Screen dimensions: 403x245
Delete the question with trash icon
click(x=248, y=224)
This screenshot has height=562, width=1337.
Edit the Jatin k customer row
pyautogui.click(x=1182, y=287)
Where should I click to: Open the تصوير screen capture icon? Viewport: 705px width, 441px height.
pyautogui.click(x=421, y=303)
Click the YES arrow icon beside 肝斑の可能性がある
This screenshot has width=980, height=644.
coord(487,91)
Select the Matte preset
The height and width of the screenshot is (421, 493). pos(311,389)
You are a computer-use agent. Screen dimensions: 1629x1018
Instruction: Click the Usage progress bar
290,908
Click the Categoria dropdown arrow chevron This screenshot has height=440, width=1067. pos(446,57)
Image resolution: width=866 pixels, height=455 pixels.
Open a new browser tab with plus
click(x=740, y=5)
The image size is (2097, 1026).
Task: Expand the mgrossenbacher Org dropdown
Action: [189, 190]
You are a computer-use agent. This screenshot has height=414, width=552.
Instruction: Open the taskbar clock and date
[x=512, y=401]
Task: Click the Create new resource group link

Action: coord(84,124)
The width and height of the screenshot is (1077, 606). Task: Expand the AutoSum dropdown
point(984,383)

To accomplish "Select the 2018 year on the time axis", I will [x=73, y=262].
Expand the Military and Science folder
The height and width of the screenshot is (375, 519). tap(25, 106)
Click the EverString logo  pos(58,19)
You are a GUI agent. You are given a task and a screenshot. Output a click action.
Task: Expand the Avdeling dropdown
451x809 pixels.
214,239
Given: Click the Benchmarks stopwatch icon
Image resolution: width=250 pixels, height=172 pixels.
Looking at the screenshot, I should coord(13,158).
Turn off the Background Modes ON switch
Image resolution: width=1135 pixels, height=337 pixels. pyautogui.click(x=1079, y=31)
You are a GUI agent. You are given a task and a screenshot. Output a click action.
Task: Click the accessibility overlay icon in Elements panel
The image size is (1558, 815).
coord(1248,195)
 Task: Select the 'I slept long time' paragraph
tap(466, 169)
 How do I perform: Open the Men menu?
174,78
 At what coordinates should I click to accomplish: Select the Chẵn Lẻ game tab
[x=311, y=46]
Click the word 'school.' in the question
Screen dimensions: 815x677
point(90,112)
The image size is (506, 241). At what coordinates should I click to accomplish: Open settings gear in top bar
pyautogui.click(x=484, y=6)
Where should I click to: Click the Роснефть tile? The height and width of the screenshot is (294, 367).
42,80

=======

## Requirement
Can you rewrite the records from the line with "Image resolution: width=866" up to and including the line with "Action: coord(84,124)" as a JSON list of strings, one string per line, with blank lines left out?

## Full solution
[
  "Image resolution: width=866 pixels, height=455 pixels.",
  "Open a new browser tab with plus",
  "click(x=740, y=5)",
  "The image size is (2097, 1026).",
  "Task: Expand the mgrossenbacher Org dropdown",
  "Action: [189, 190]",
  "You are a computer-use agent. This screenshot has height=414, width=552.",
  "Instruction: Open the taskbar clock and date",
  "[x=512, y=401]",
  "Task: Click the Create new resource group link",
  "Action: coord(84,124)"
]